For databases with hundreds of agent-created branches, this gets expensive. Each branch’s purge is its own transaction and writes its own tree path. Optimization for the agent-fanout case is on the roadmap.
Access control
GDPR also requires access controls (Articles 15, 32). Today this works at the connection and storage level: storage credentials gate database access; the :branch config field (or SET datahike.branch over SQL via pg-datahike) pins a connection to a specific branch; commit-as-db (or SET datahike.commit_id) pins a specific snapshot for audit-only roles; read vs. write is per-connection.
Row-level access — “user X can query this branch but shouldn’t see rows where :department = "HR"” — applied consistently across current state, history, branches, and secondary-index queries is the next layer. EACL-style ReBAC is one direction we’re exploring.
Why immutable is still useful for compliance
The strong-form claim — “you can prove the data is gone” — doesn’t survive the backup and storage-history caveat. The narrower claim does, and it’s the one worth making.
In a mutable database, “which copies of this row ever existed?” has no manifest. You inspect WAL archives, replicas, backup catalogs, and page slack independently; each is a separate forensic exercise.

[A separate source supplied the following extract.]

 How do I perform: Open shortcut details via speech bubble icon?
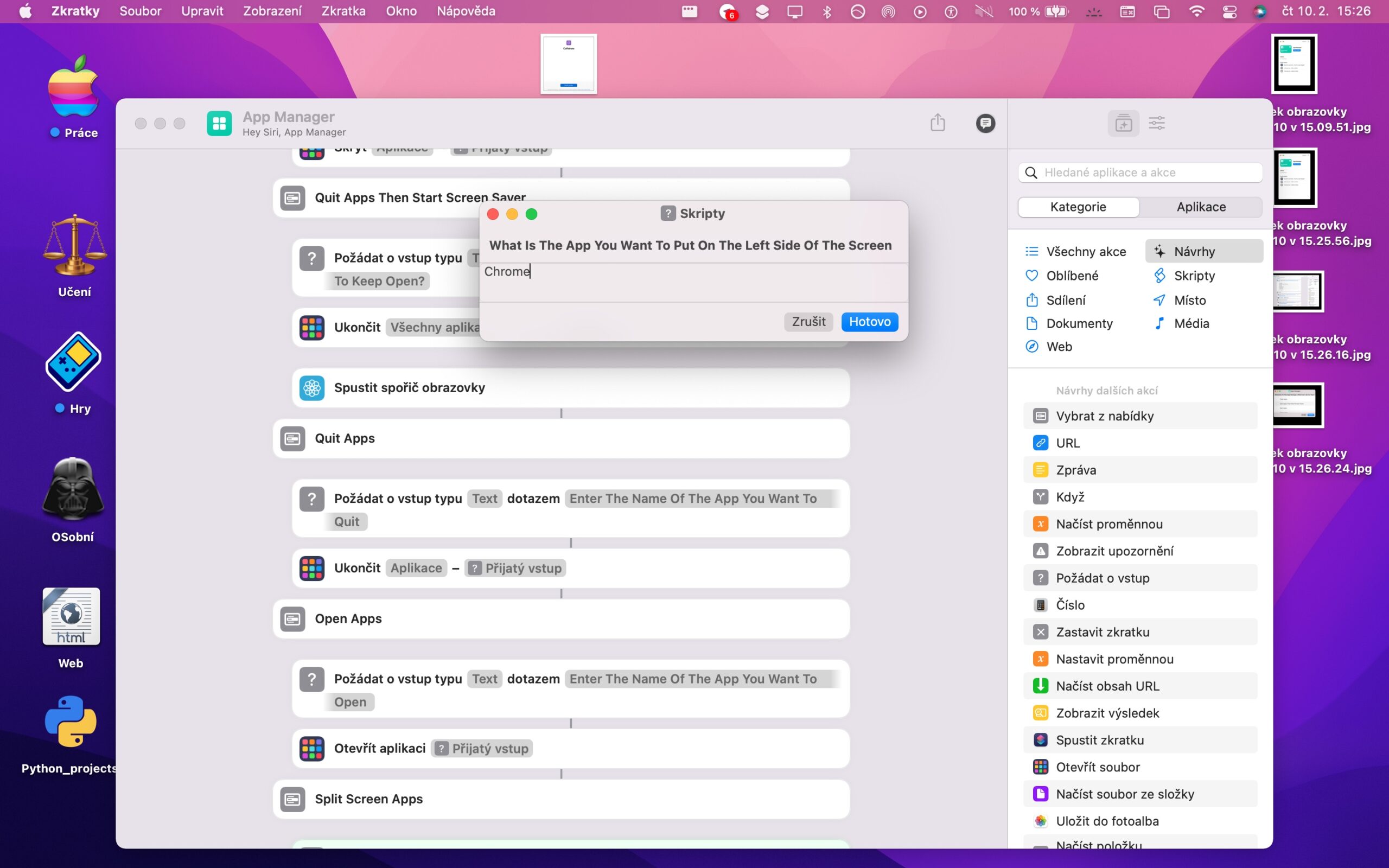tap(985, 123)
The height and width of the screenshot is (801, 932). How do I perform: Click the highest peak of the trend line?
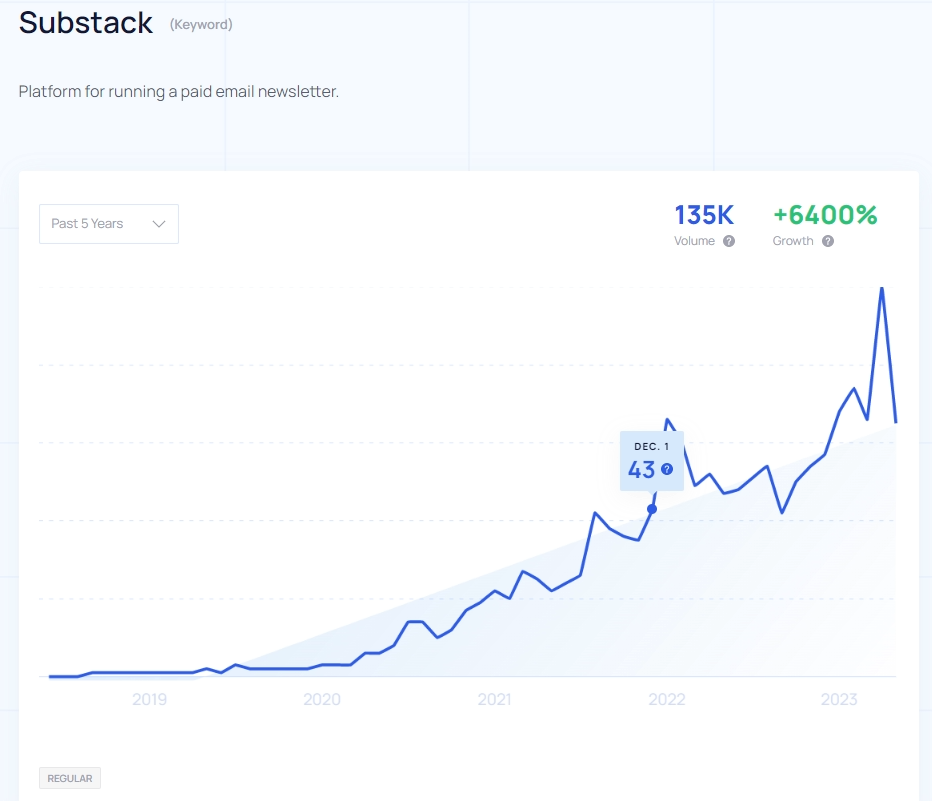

In a Datahike database, the copies are enumerable. History is explicit and branches are explicit. You can list — by walking the commit graph from every branch head — every snapshot that ever held the datom. Once enumerated, each can be addressed individually:
- Live store — purge + cutoff-
gc-storage rewrites the index path and sweeps the intermediate commits; commit-as-db lookups for swept UUIDs fail cleanly.

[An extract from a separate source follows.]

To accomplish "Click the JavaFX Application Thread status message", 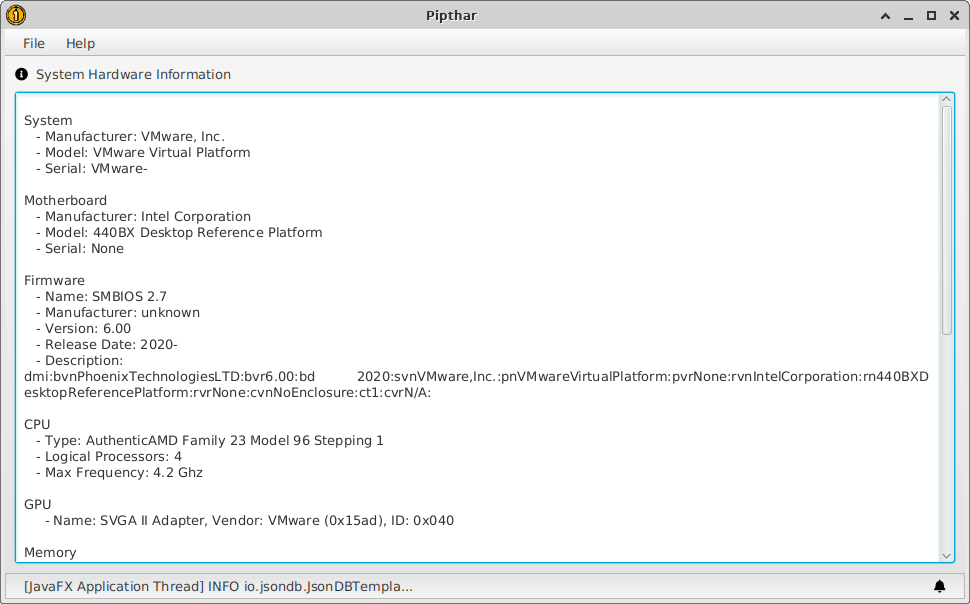I will tap(218, 587).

- Secondary indices — covered by purge propagation on the konserve-backed ones; Scriptum needs the segment-merge / filesystem step.

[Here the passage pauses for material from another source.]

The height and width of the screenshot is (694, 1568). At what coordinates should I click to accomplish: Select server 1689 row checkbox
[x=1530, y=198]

- Backups, S3 versioning, ZFS snapshots, git-backed stores — each is a separate destination addressed by policy.
The advantage isn’t “fewer copies than PostgreSQL” — usually it’s more copies, deliberately. The advantage is knowing what those copies are. “Show me the data is gone” becomes a checklist instead of an investigation.
What’s not solved yet
- Multi-branch purge at scale is expensive. Hundreds of branches means hundreds of transactions, each rewriting its own tree path. Needs optimization work for agent-fanout workloads.
- Scriptum filesystem GC. Lucene segments live outside konserve;
d/gc-storage can’t reach them, and Lucene’s delete model is tombstones-until-merge. Filesystem cleanup is a separate operational step.
- Row-level access control is the next layer. Connection / branch / commit-level access works today; fine-grained ReBAC across current state, history, branches, and secondary indices is the work in flight.
- No retention-policy automation. There’s no built-in “delete everything older than 7 years.”
:db.history.purge/before is the primitive; the policy loop is application code.
These are real limitations and we’re working on them.
Summary
Versioned, immutable data systems need to answer the deletion and access control questions directly. Datahike’s answer for the live store is explicit, structurally locatable deletion: purge rewrites the index path, cutoff-gc-storage sweeps the intermediate commits, secondary indices receive the retraction event, and the commit graph gives you a manifest of where the datom lived.
Where Datahike doesn’t differ from PostgreSQL is on backups, storage-layer versioning, and replicas — those still need a policy in either system. Where it does differ is in giving you a structured catalog of every copy on the live store: an enumerable checklist instead of an investigation. That’s the case for immutable data systems on compliance — not magic, but knowable.